Our 40th reunion was memorable to me for several reasons: the classmates who showed up unexpectedly, the ones who didn’t show, the conversations I had with people we hadn’t seen in 40 years, and, tragically, my lost binoculars. The day brought back a flood of memories, I just got back today and a few emails have already arrived. Don’t be shy, email your impressions, memories, photos, etc. to SAHS68@gmail.com. First I wanted to wax poetic about the reunion experience and I can think of no better way than to plagiarize from “A Magical Reunion” by Bob Greene.

I had my trepidations about the reunion. It had been a long time since high school and we weren’t all that united back then. There were cliques and in-groups and people were left out; there was a lot of meanness in high school, and we all ran in our own little circles. I was afraid that the smallness that was always a part of high school might make itself shown and ruin the reunion; I was afraid that all of us would come to town looking for warm, nostalgic memories, and walk away with stark reminders of that things hadn’t been so perfect in ’65 after all.

But it didn’t work out that way. From the moment the reunion began, it was apparent that things were going to be a smashing success. Simply put, people had grown up. They had their triumphs and failures, their exultations and their miseries, and they were ready to touch base with the people who knew them best: the people with whom they’d gone to high school with for three years.

We all walk around every day pretending to be the characters we have invented for ourselves during our adult years, but we can’t fool our high school friends, they know who we really are, and from the first minutes of the reunion that knowledge provided a feeling of warmth and security that I could not have predicted. We were older and the worse for wear, but we were there.

People sat and talked who hadn’t spent 15 minutes together in all three years of high school. There was such kindness, such friendliness, that’s what struck me. Perhaps if the reunion had stretched into weeks the pettiness and bickering that we all deal with in the real world would have made itself evident. It didn’t though; it was if everyone at the reunion realized that something very precious, our memories, was at stake here. Screwing it up would mean screwing it up for all time.

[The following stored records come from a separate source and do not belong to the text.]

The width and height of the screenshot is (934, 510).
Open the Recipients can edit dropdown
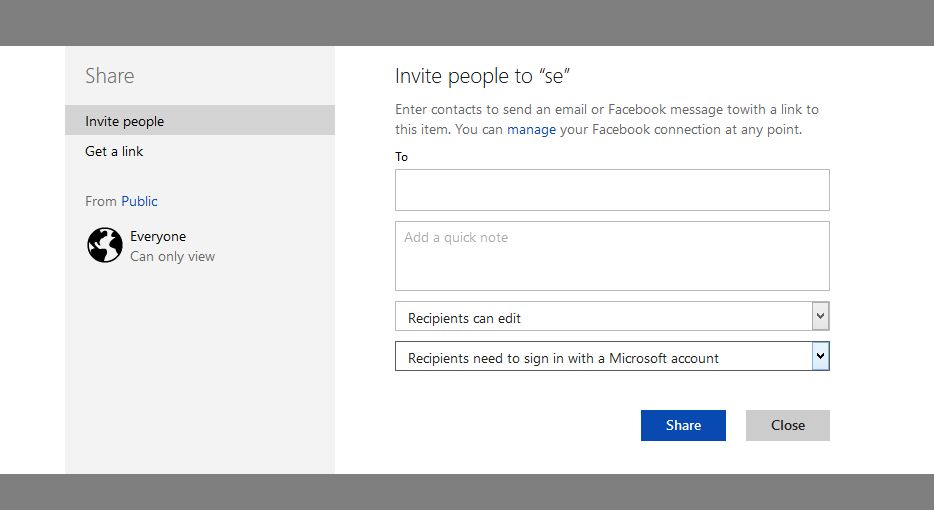click(602, 317)
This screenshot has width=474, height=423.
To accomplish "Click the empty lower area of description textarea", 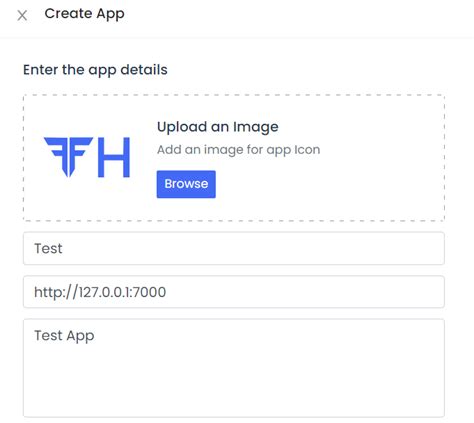I will tap(234, 387).
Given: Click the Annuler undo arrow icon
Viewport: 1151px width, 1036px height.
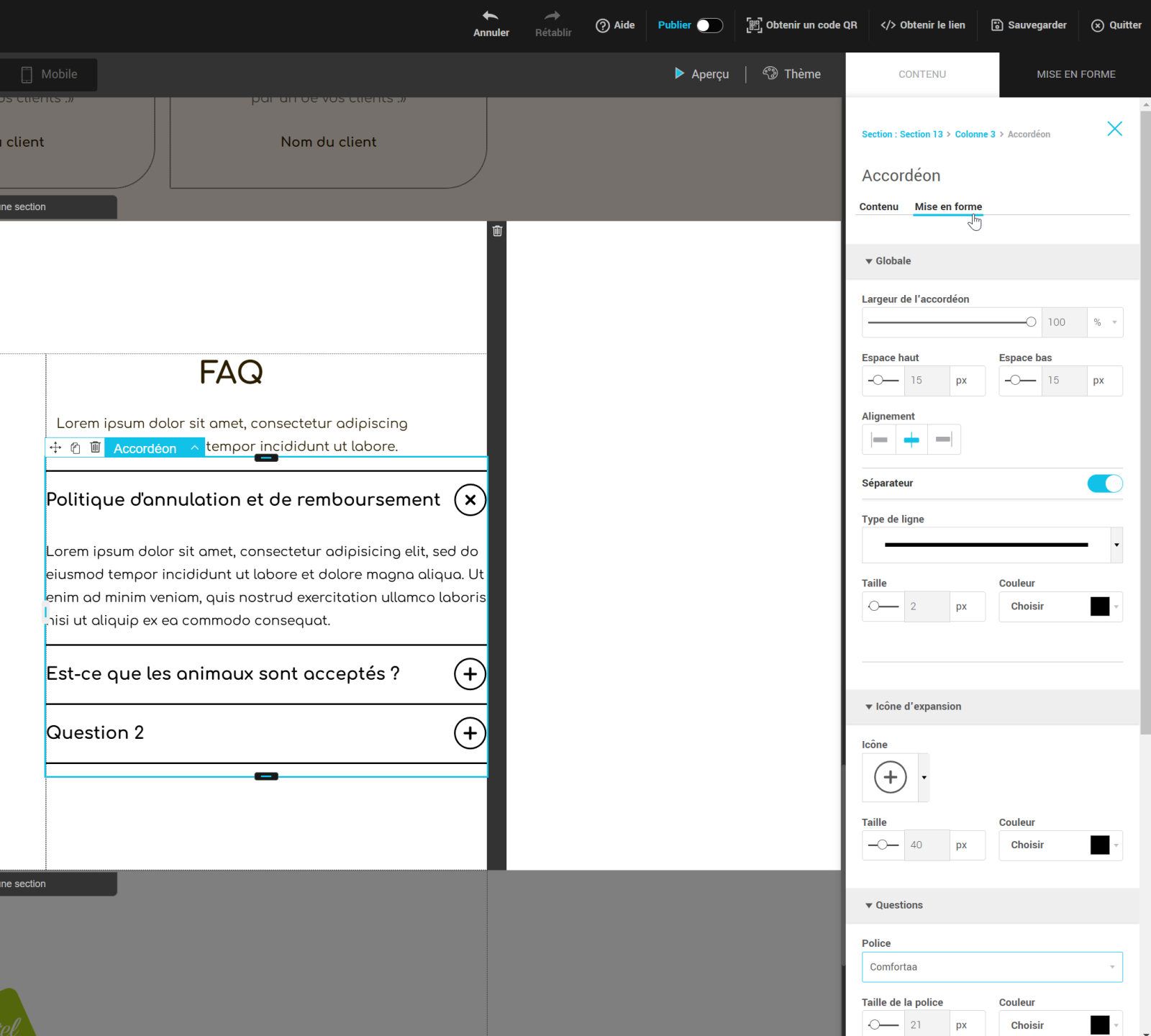Looking at the screenshot, I should (491, 16).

I hadn’t been at my 10-year reunion, people who went said there was a different vibe. At the 10-year the men and women seemed too intent on impressing each other with what they had accomplished out in the world. They were too nervous about making sure that everyone knew how well they were doing. There wasn’t much of that this time, everybody seemed to realize that we were pretty much what were going to become. There will be more happiness and heartache along the way, but by and large this is it. This is who we are, accept it and embrace it.

And we did; we did. The world of ambition and ego waited on the other side of the reunion. For now there was only one word to describe what was going on: it was magic.

1 comment:

  1. There were some trepidations, sure enough, but somehow we had real CLASS in our class, and people at the ReUnion were really fun to be around. You folks are the most interesting on the planet. I'm still high from the ride.